1 Introduction

The Black–Scholes–Merton (BSM) theory has been considered the standard model of prices in financial markets [1, 2]. The Black–Scholes (BS) formula gives the price of a European call option, i.e., the right to buy a stock on a future day. This formula is derived under the assumptions of the BSM theory, i.e, a constant riskless rate, a geometric Brownian motion with constant drift and volatility, no dividends, no arbitrage opportunity, no commissions and transactions costs, and a frictionless market [3]. Although the BSM theory has been generally successful and widely accepted, some shortcomings of the BS formula, including the long-term prediction, have become clear over the past decades. Many models have been introduced to overcome the shortcomings originating from the assumptions of the BSM theory [3]. Among others, a local volatility model [4] and stochastic volatility models [5, 6] are important generalizations to relax the assumption of constant volatility. While these specific points should be addressed on their merits, the purpose of the present study is to approach from a more general perspective to this matter. We cast doubt on a methodological presupposition in deriving the stock price formula, that is, the practicality of the fundamental concept in probability theory, the expected value. In short, we question if the expected value is really expected.
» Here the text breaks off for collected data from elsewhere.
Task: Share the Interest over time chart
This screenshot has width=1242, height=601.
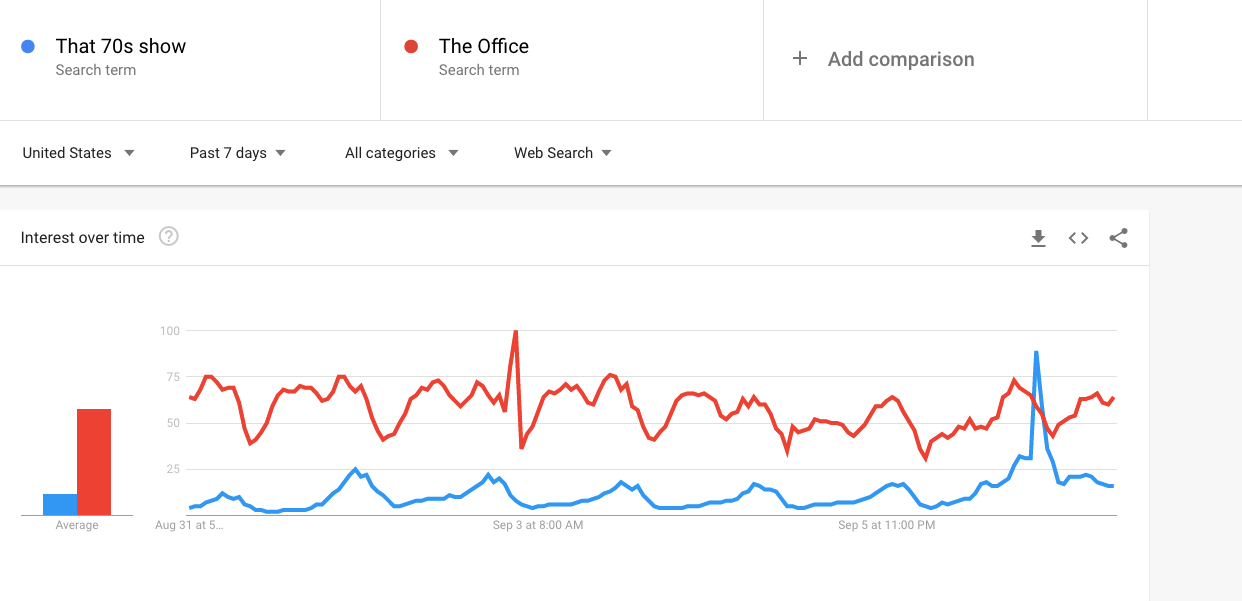Action: pos(1118,238)
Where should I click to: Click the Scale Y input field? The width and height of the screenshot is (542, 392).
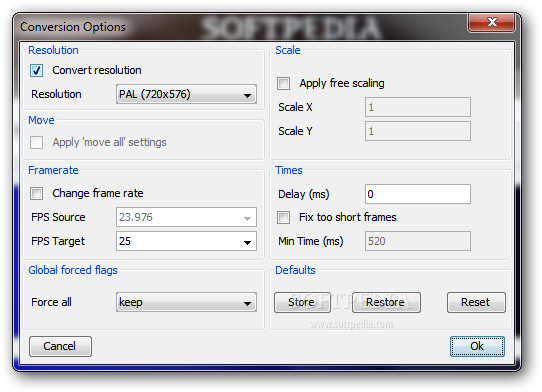click(x=418, y=131)
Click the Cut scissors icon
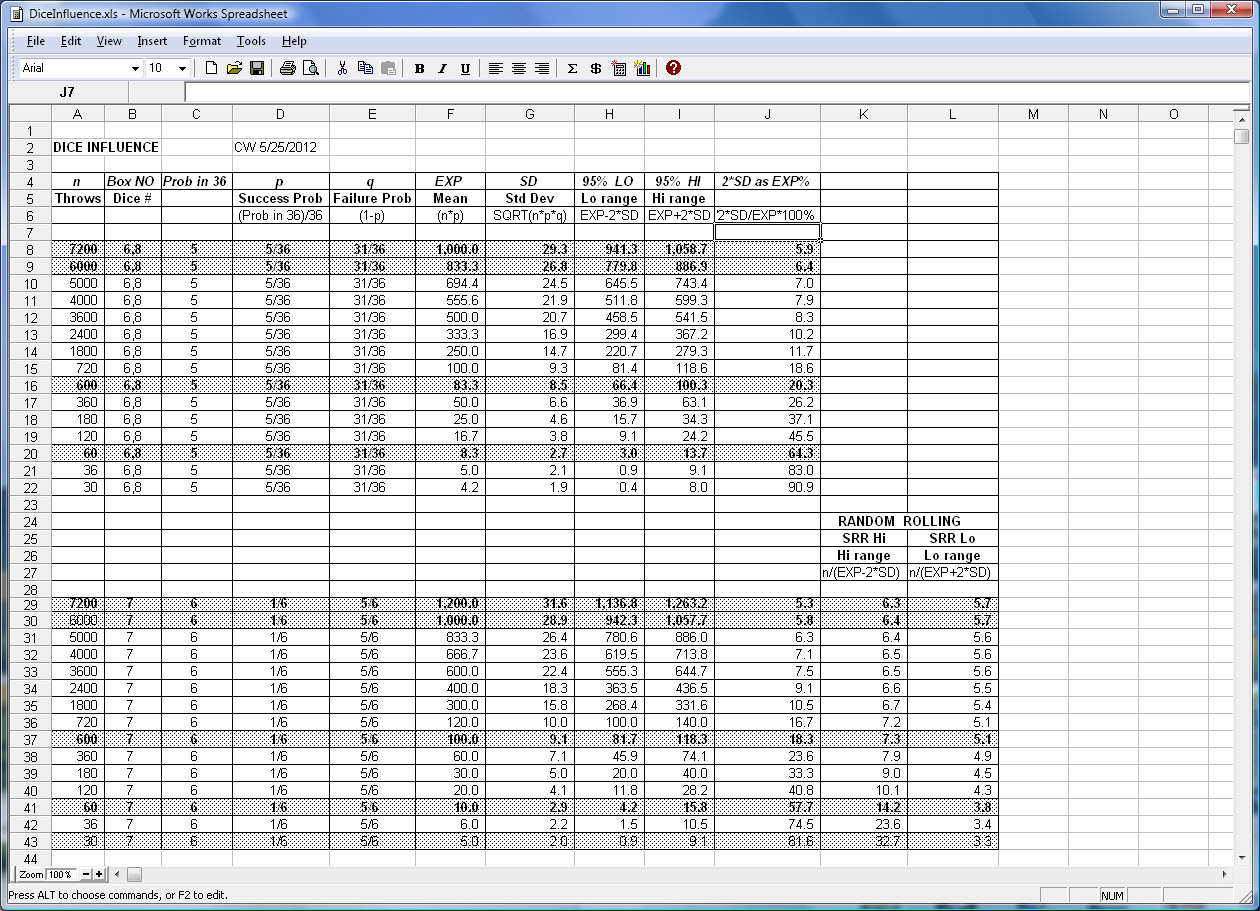Viewport: 1260px width, 911px height. [x=342, y=68]
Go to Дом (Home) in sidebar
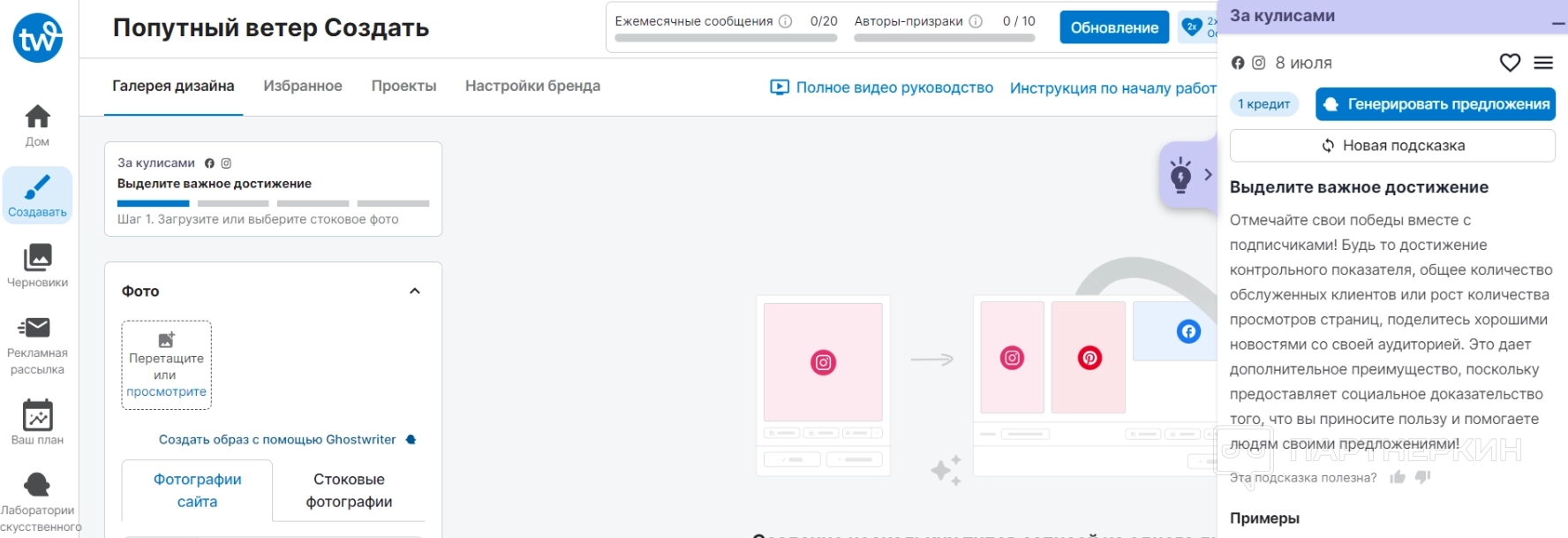Image resolution: width=1568 pixels, height=538 pixels. tap(37, 125)
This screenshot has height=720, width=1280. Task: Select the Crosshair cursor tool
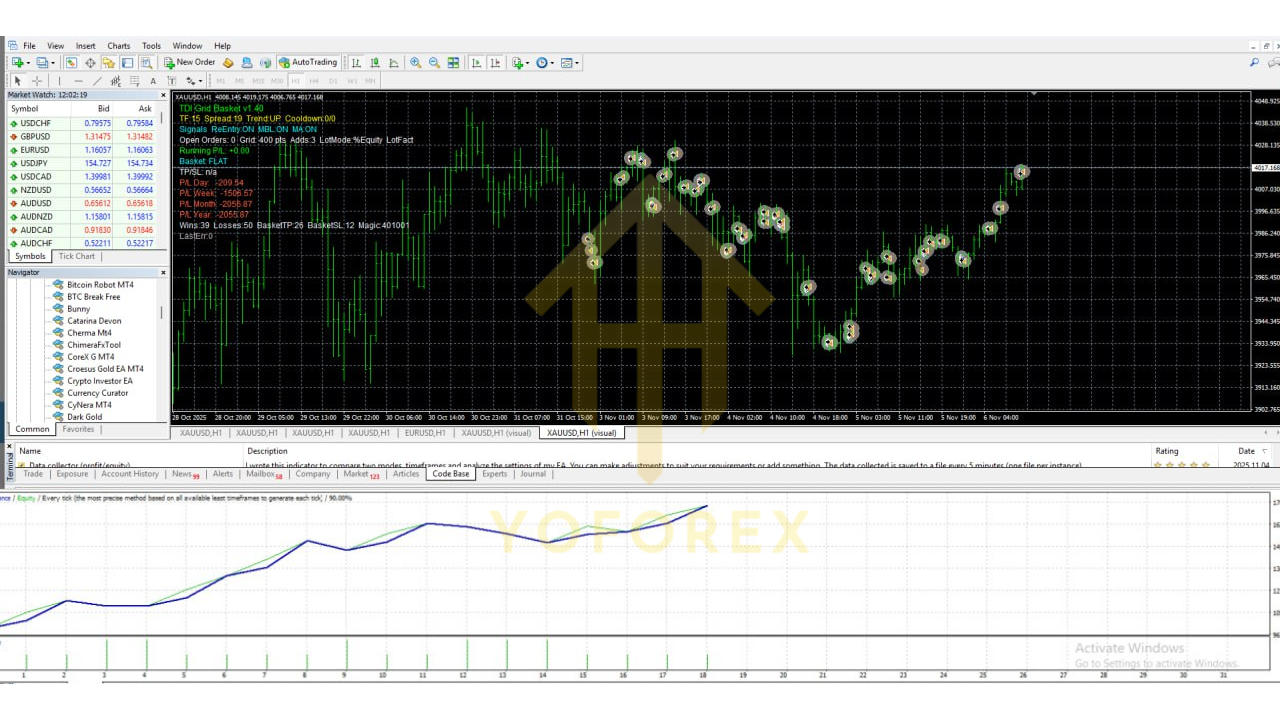click(37, 81)
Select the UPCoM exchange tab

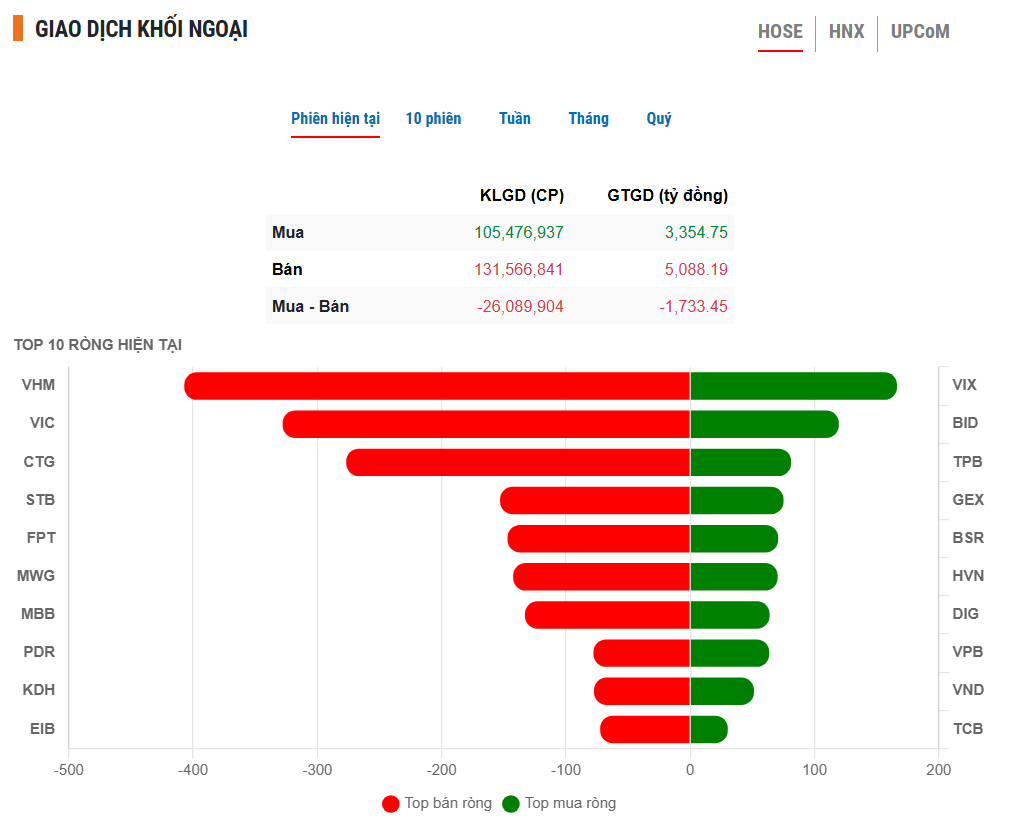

In various fields facing similar issues, it is generally acknowledged that the expected value of random variables can happen to deviate significantly from a middle of the distribution owing to its strong dependence on outliers, i.e., extremely large values that occur with extremely small probabilities. This strong dependence may cause a serious bias toward the overestimation of what is actually expected. In particular, expected value should deviate appreciably from the expectation of market participants, because the future value of stock prices is almost certainly plagued with outliers. Nonetheless, expected value is undoubtedly a key concept in economics and finance. Thus, we find it worthwhile to seek knowledge from remote fields where this problematic situation has been coped with.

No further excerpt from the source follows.